Она замирает, старается дышать ровнее, но бабушка опять ее минует. Вода болтается в ведре, часто и громко роняется на пол. В кухне ведро ставится на специальный стул с круглой всегда мокрой фанеркой, положенной на сиденье. Дужка гремит. Через кухню, а затем по узкому коридорчику, отделенному от их темной спальни фанерной перегородкой, бабушка пошла, скрипнул люк подпола под ее ногой, к студенту, который уезжает рано. Ее слышно там у него, за стеной. Она любит проверять снимающих у нее студентов, когда их нет дома. Трогает их вещи, листает тетради, смотрит фотографии девушек и японские календари, покачивая головой, и заглядывает в ящики. Но предварительно всегда замечает, что как лежит, потому что думает, что студенты, раньше они жили и по двое, по трое, нарочно так кладут вещи, с приметами, чтобы можно было потом определить, брали ли их. Найдя в кармане плаща смятую денежку, бабушка говорит: "Это он ведь, паразит, положил, чтобы меня испытать, а мне чужого не надо". И очень хочется, чтобы бабушка позвала вторично.

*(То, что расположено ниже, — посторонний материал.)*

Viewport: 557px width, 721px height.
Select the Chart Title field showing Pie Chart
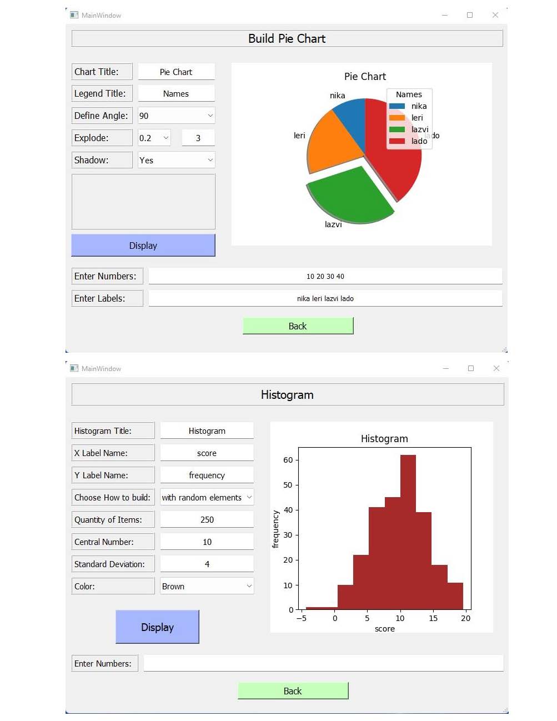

"Встаешь, нет?" - на этот раз заглядывает за штору: "Спит!" Она притворяется, что ее только эти слова разбудили, нарочно вздрагивает, распахивает глаза, непонимающе смотрит, хотя бабушка не может всего этого увидеть в полусумраке, резко садится, как будто испугавшись, "что-что-что" - как бабушка, когда ворвались пираты. "Да что, ничего, вставай уже". Она встает, стесняясь в ночной рубашке, пробегает к мохнатому от высохшей слизи ведру под умывальником, выдвигает, присаживается сверху. "Ты выливать будешь, не я же", говорит бабушка. Но это она так, а после, когда накопится, все вместе сама выльет. Пряча между ног мокрое круглое пятно на рубашке, бежит обратно и там торопливо одевается. Сегодня в школу почему-то не надо. Она пытается вспомнить, почему, и тяжело, не сразу, лезет из постели. Сначала поднимает всклоченную голову, потом долго тянет из-под одеяла ноги. Опираясь на локоть, приподнимается. Подождав еще, садится окончательно. За окном электрический треск и звонки трамваев, влажное шуршание машин, непрерывное человеческое шарканье и ропот, то нечленораздельный, то вдруг выкидывающий высоко вверх несколько определенных слов. Она встает на ноги и, придерживая громоздкий неудобный живот, медленно идет к туалету. Там, вздохнув ночной рубашкой над унитазом, садится, и коричневая загустевшая жидкость выливается из нее как-то разом.